Segment Open

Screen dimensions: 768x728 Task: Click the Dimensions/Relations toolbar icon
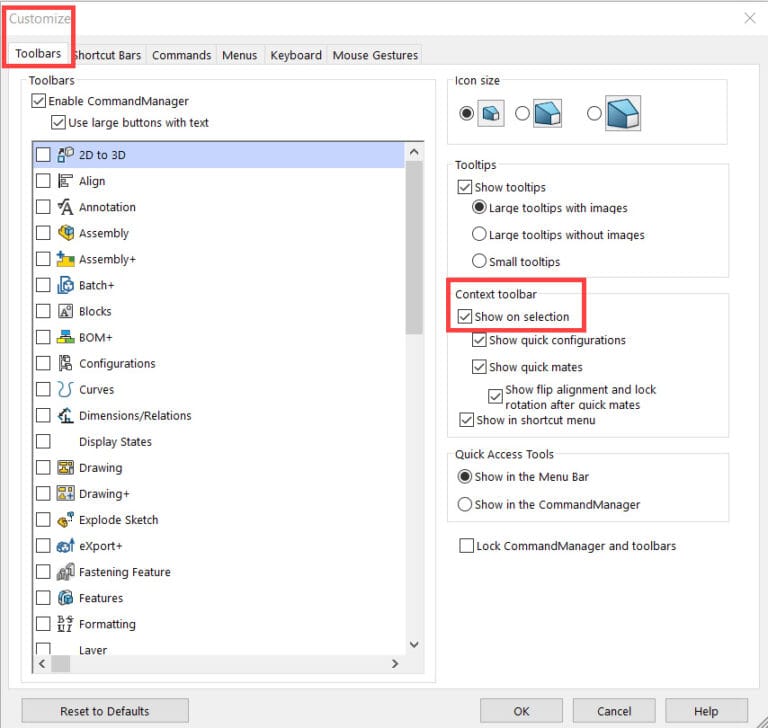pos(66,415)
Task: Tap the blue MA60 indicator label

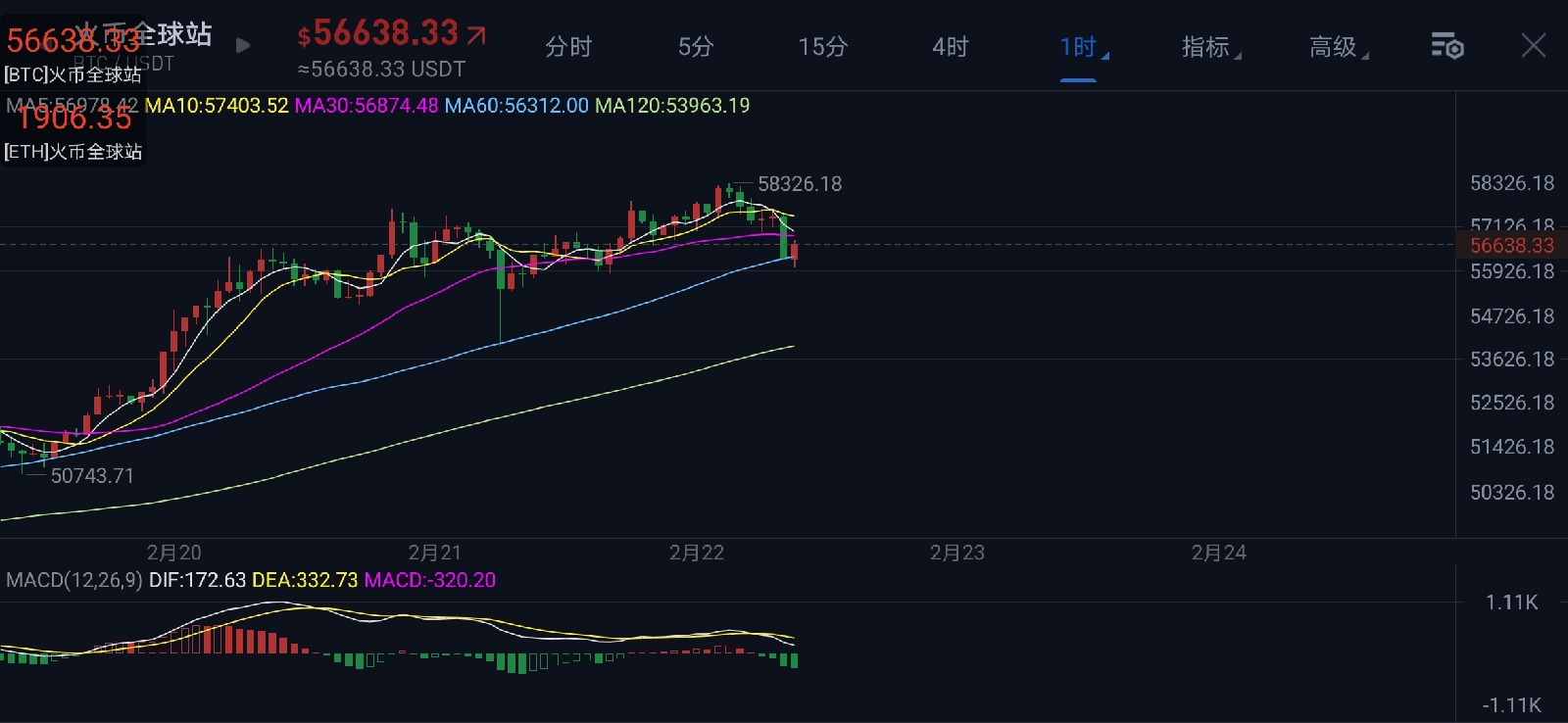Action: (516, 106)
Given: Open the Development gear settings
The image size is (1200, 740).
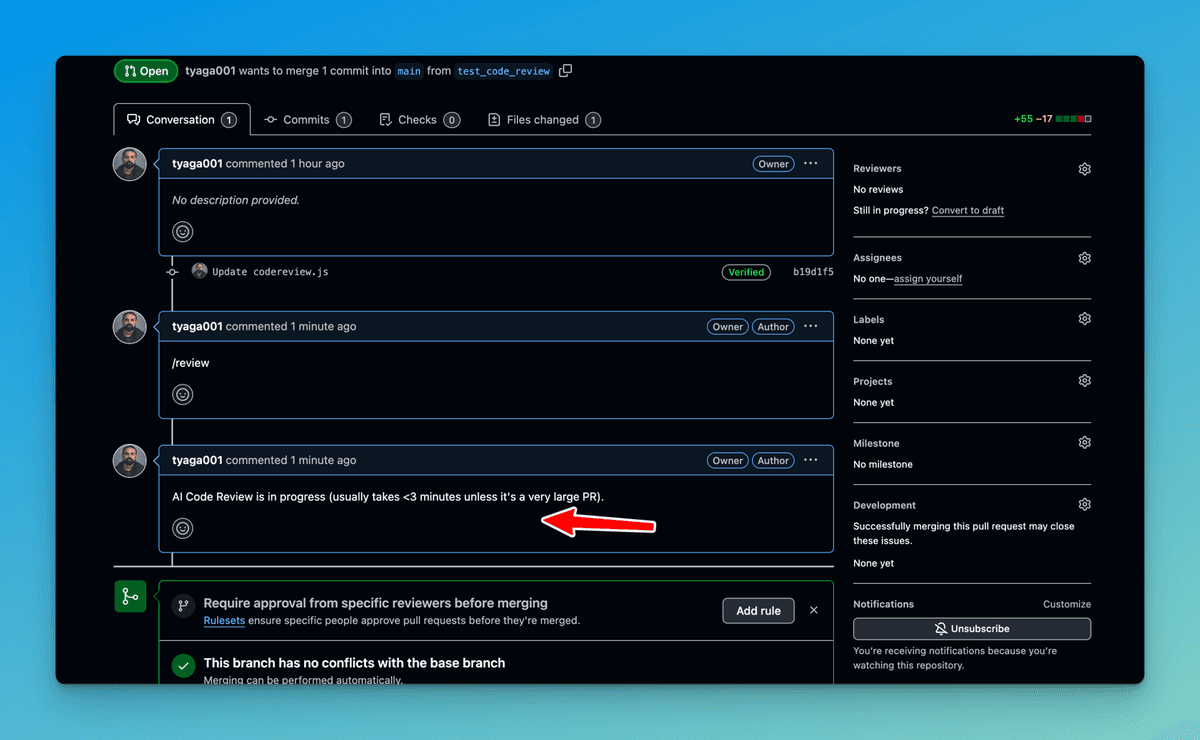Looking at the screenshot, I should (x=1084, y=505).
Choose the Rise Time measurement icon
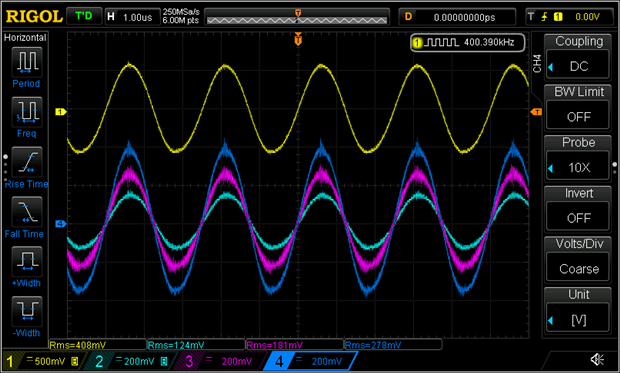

Segment Closed

- Work required -
Word for word, reproduce all the data, but not the pictures.

- Response -
Screen dimensions: 768x728 Task: Click the Dimensions/Relations toolbar icon
pos(66,415)
Task: Tap the blue MA60 indicator label

Action: (516, 106)
Given: Open the Development gear settings
The image size is (1200, 740).
Looking at the screenshot, I should (x=1084, y=505).
Choose the Rise Time measurement icon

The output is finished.